- _Given request 1_
In the dataset rows below, repeat the stretch from the row containing "Task: Select the magnifier zoom toolbar icon" through the last row, keeping every character as it stands.

- _Passage_
:::::
Democrat Stacey Abrams faces daunting math in quest for runoff in governor’s race;  7th District U.S. House race still too close to call

ATLANTA (CFP) — A federal judge has stopped Georgia’s secretary of state from certifying election results, extending for at least two more days Democrat Stacey Abrams’s slender hope of forcing her race against Republican Brian Kemp for governor into a runoff.

Meanwhile, a different federal judge ordered elections officials in suburban Gwinnett County to stop rejecting absentee ballots with incorrect or missing birth dates. The 7th U.S. House District, in which incumbent Republican Rob Woodall holds a small lead over Democrat Carolyn Bourdeaux, is centered in Gwinnett.

Ruling in a lawsuit filed by Common Cause Georgia, U.S. District Judge Amy Totenberg delayed the state’s certification of results until at least Friday at 5 p.m. to give voters who cast provisional ballots in the November 6 election more time to validate their registration information so that their votes can count. The certification of results from the state’s 159 counties had been expected Wednesday.

Totenberg also ordered the state to create a secure phone line or website where voters who cast provisional ballots can find out if their ballot has been rejected and, if so, why. Under state law, voters who cast provisional ballots have until Friday to provide documentation that would validate their votes.

Totenberg was appointed to the federal bench by President Barack Obama. She is the sister of Nina Totenberg, NPR’s Supreme Court correspondent.

According to the Secretary of State’s office, 21,700 provisional ballots were cast statewide, usually by voters who were not listed on the registration rolls of the precinct where they tried to vote or who could not provide an accepted form of identification. However, the Abrams campaign believes the number of provisional ballots is at least 30,820.

Stacey Abrams

Brian Kemp

The latest results show Kemp with a lead of 57,863 votes over Abrams, well beyond the number of provisional ballots. But if Kemp’s margin can be reduced to the point where he no longer has a majority of votes, under a law unique to Georgia, the two would face each other again in a runoff in December.
:::::
- _Given request 2_
From the article on the Georgia election above, write out the stretch from "Ruling in a" through "Supreme Court correspondent." word for word.

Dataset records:
:::::
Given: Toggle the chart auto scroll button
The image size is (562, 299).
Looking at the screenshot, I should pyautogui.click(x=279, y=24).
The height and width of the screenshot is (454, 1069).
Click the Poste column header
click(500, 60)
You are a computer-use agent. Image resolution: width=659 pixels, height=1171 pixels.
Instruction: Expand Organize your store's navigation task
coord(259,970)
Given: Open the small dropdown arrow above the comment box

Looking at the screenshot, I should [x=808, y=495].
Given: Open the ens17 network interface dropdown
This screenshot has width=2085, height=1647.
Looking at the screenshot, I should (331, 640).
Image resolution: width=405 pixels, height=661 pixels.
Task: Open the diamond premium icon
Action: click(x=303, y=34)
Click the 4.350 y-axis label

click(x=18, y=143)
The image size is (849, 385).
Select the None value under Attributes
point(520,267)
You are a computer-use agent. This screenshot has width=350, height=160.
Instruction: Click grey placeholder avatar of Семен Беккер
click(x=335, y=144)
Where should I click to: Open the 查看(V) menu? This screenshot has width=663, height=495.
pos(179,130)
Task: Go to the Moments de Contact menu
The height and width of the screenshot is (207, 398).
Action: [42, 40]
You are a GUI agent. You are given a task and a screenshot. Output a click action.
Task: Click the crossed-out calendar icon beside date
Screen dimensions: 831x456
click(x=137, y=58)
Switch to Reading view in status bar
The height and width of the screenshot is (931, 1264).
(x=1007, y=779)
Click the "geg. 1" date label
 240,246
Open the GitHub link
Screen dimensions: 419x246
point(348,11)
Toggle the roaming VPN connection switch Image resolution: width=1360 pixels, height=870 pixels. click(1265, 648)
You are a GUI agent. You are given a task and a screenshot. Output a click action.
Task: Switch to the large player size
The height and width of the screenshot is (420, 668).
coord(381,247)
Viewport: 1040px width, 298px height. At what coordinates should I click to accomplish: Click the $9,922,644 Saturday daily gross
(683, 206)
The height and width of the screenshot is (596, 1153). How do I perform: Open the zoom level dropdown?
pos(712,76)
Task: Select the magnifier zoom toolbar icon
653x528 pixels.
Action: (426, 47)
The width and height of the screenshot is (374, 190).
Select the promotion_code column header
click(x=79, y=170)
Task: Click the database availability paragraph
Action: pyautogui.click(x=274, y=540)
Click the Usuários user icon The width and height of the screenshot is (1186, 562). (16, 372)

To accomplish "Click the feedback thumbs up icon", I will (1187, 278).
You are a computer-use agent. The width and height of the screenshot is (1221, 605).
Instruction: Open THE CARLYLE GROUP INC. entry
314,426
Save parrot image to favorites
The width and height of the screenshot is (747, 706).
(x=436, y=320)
:::::
- _Reply 1_
Task: Select the magnifier zoom toolbar icon
653x528 pixels.
Action: (426, 47)
The width and height of the screenshot is (374, 190).
Select the promotion_code column header
click(x=79, y=170)
Task: Click the database availability paragraph
Action: pyautogui.click(x=274, y=540)
Click the Usuários user icon The width and height of the screenshot is (1186, 562). (16, 372)

To accomplish "Click the feedback thumbs up icon", I will (1187, 278).
You are a computer-use agent. The width and height of the screenshot is (1221, 605).
Instruction: Open THE CARLYLE GROUP INC. entry
314,426
Save parrot image to favorites
The width and height of the screenshot is (747, 706).
(x=436, y=320)

- _Reply 2_
Ruling in a lawsuit filed by Common Cause Georgia, U.S. District Judge Amy Totenberg delayed the state’s certification of results until at least Friday at 5 p.m. to give voters who cast provisional ballots in the November 6 election more time to validate their registration information so that their votes can count. The certification of results from the state’s 159 counties had been expected Wednesday.

Totenberg also ordered the state to create a secure phone line or website where voters who cast provisional ballots can find out if their ballot has been rejected and, if so, why. Under state law, voters who cast provisional ballots have until Friday to provide documentation that would validate their votes.

Totenberg was appointed to the federal bench by President Barack Obama. She is the sister of Nina Totenberg, NPR’s Supreme Court correspondent.